Backend listing includes both direct `users.classId` matches and students linked through
`class_enrollments`, which is how the seeded class roster is represented.
- The add/edit form is collapsible. It is fixed to the current class, the seeded `student` role id,
and the seeded `guardian` role id. It does not show arbitrary role, tenant, or custom-permission
controls.
- Form fields mirror the reusable User Admin identity fields: avatar, title, first name, last name,
email, and phone number.
- Creating a student calls `POST /api/users` with `app_role=<student role id>` and the current
`classId`; editing calls `PUT /api/users/:id` with the same fixed role and class scope.
- When the backend returns `temporaryPassword` because the mailer is not configured, the form stays
open and shows the generated password once with copy instructions. Teachers must copy the student
or guardian password before leaving the form and deliver it manually.
- The same form includes a repeatable Guardians section with photo upload. When guardian fields are
entered, the UI creates or updates each `guardian` user through the shared user API, then calls
`POST /api/guardian_students` to link that guardian to the student. The link endpoint is
idempotent.
- On edit, all existing guardian links for the student are loaded into the Guardians section. The
teacher can add additional unsaved guardian rows from the same form.

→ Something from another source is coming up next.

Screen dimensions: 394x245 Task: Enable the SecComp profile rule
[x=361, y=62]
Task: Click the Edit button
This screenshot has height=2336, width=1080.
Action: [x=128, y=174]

- The UI enables create/edit controls only when the current user has `CREATE_USERS` or
`UPDATE_USERS`, a current `classId`, and the `student` / `guardian` role ids have loaded.
- Backend user service guards remain authoritative: class-scoped users can only manage student
accounts in their own class and guardian accounts linked to students in their own class. Direct
`users.classId` and `class_enrollments` membership both count as own-class membership, so seeded
enrollment-backed students can be edited from `/my-class`. The guardian-student link service also
verifies that class-scoped links connect a `guardian` user to a `student` user in the teacher's
own class. Class-scoped user management cannot add custom permissions or permission exclusions.
## Tests
- `frontend/src/business/my-class/selectors.test.ts` covers payload normalization and permission /
class / role gating.
- Backend coverage lives in `backend/src/services/users.test.ts`,
`backend/src/services/guardian_students.test.ts`,
`backend/src/services/shared/role-policy.test.ts`, and `backend/src/db/seeders/user-roles.test.ts`.